This study aims to describe the use of glutamine supplementation in the modulation of inflammatory response in critically ill pediatric patients and to determine if this decrease leads to clinical improvement in morbidity and mortality in these patients. Thus, these patients' diet could be supplemented with glutamine in order to improve their evolution.

Hypothesis:

From the data obtained in the study of the literature the investigators consider that:

Critically ill patients have a deficit of glutamine either because of an increase in its consumption or a decrease in its availability, and therefore blood glutamine levels are low.

Critically ill patients have elevated blood levels of pro-inflammatory substances (IL-6).

In these patients tissue lesion inhibitors (HSP-70) in the blood are decreased. The administration of glutamine supplements to these patients decreases oxidative stress due to the increase in HSP-70.

Inflammation inhibitory substances (IL-10) in the blood are decreased in these patients.

The administration of glutamine supplements in these patients increase IL-10 levels.

Glutamine supplements decrease the inflammatory response with a decrease in IL-6 levels.


Clinical Trial Description

Objective

This study aims to describe the use of glutamine supplementation in the modulation of inflammatory response in critically ill pediatric patients and to determine if this decrease leads to clinical improvement in morbidity and mortality in these patients. Thus, these patients' diet could be supplemented with glutamine in order to improve their evolution.

In recent years numerous studies have been conducted and published on the different factors, amongst them glutamine, that could modulate the inflammatory response of critically ill patients thus reducing the impact this response has and its progression to multi-organ failure.

Glutamine (Gln) is the most abundant amino acid in the body and is mainly synthesised in skeletal muscle. It is a non-essential amino acid that is produced is sufficient quantities in good states of health. Plasma levels are above 0.6 mmol/L, and 50% is found in the free form in plasma1. This amino acid not only acts as a source of energy but it is also involved in the synthesis of other amino acids, nucleotides, nucleic acids, sugars, amines, proteins and different biologically active molecules2. Other functions are: maintenance of the internal acid-base homeostasis, urea synthesis, glyconeogenesis, neurotransmission, and cell differentiation and proliferation. It is also the main energy substrate for the rapidly proliferating cells (enterocytes) and of multiple immune cells (macrophages, monocytes, lymphocytes). It also takes part in the protection of cells and tissues inducing expression of the heat shock proteins3.

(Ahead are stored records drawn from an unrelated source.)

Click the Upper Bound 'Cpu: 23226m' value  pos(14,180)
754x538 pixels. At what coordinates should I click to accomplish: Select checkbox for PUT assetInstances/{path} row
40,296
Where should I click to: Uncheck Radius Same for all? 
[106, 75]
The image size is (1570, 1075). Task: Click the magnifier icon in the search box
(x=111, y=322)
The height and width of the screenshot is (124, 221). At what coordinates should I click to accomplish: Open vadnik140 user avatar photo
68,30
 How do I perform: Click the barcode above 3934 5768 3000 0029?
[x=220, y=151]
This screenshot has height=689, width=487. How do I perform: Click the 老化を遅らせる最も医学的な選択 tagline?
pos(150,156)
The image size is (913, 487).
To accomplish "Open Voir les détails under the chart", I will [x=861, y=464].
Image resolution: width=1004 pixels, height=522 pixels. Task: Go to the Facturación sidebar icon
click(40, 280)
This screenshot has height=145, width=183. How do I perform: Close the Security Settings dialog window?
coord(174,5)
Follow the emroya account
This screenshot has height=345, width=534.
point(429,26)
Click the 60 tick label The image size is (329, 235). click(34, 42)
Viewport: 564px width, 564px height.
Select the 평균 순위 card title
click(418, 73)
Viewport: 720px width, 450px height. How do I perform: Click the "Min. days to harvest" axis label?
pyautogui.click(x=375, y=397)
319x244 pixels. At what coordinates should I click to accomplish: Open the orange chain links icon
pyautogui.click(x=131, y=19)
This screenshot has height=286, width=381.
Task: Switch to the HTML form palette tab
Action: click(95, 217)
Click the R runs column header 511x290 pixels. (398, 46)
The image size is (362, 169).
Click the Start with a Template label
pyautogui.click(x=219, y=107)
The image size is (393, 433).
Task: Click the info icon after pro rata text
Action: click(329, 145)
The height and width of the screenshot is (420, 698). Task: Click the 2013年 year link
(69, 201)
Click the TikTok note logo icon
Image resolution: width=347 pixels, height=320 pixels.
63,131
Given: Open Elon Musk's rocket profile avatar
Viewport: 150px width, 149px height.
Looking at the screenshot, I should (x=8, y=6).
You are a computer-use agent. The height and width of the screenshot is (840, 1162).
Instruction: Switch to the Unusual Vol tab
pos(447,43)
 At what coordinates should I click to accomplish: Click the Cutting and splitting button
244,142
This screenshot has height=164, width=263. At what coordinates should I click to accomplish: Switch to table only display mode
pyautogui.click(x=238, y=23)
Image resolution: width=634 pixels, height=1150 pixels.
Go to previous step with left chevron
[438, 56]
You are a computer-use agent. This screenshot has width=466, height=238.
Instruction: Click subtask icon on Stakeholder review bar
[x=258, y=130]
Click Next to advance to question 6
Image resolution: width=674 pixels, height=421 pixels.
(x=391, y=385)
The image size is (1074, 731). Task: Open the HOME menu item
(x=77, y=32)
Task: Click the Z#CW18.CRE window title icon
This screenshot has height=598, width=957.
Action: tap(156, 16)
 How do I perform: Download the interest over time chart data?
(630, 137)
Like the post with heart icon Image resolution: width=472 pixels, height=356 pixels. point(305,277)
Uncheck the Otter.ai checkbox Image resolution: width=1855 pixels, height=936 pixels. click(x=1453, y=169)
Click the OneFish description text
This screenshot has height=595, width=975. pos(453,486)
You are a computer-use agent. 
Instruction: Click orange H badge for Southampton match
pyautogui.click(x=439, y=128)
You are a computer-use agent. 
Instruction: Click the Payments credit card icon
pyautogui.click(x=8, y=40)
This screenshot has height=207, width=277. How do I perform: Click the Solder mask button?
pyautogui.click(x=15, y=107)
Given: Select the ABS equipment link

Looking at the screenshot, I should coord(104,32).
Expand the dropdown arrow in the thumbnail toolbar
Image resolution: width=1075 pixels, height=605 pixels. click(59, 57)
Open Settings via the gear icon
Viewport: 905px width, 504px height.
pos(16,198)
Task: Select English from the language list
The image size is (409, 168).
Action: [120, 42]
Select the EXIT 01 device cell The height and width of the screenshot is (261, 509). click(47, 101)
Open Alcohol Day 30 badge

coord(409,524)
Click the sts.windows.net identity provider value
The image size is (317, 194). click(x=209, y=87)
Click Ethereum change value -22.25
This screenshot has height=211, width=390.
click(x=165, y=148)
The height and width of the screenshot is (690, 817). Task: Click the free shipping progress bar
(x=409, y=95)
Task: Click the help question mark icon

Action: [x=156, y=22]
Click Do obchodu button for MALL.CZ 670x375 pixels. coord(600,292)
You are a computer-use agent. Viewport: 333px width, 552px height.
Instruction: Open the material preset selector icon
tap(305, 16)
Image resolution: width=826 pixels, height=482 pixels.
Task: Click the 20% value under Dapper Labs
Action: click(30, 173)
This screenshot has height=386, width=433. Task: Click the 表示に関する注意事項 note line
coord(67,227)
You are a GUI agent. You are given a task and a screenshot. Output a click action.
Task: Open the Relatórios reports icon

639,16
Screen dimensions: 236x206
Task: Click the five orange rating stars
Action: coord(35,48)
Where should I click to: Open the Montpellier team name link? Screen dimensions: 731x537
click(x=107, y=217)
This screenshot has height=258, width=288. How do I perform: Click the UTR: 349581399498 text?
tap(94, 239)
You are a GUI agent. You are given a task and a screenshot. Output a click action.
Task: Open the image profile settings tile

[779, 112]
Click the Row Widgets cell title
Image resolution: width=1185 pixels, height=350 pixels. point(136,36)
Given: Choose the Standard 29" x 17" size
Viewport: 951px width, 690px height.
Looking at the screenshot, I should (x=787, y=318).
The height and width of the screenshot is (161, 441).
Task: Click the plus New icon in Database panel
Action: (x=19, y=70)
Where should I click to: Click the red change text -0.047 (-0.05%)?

In recent years, numerous studies have been performed to determine the effect of Gln, both by enteral and parenteral route, on the evolution of critically ill patients. These studies were conducted in animals and in humans, mainly adults. However, there is little reference in the literature to studies in children. The studies are based on the use of glutamine as a dietary supplement mainly in patients with neoplastic disease or inflammatory bowel disease. It has also been studied as a supplement in premature infants, but there are very few studies in critically ill children.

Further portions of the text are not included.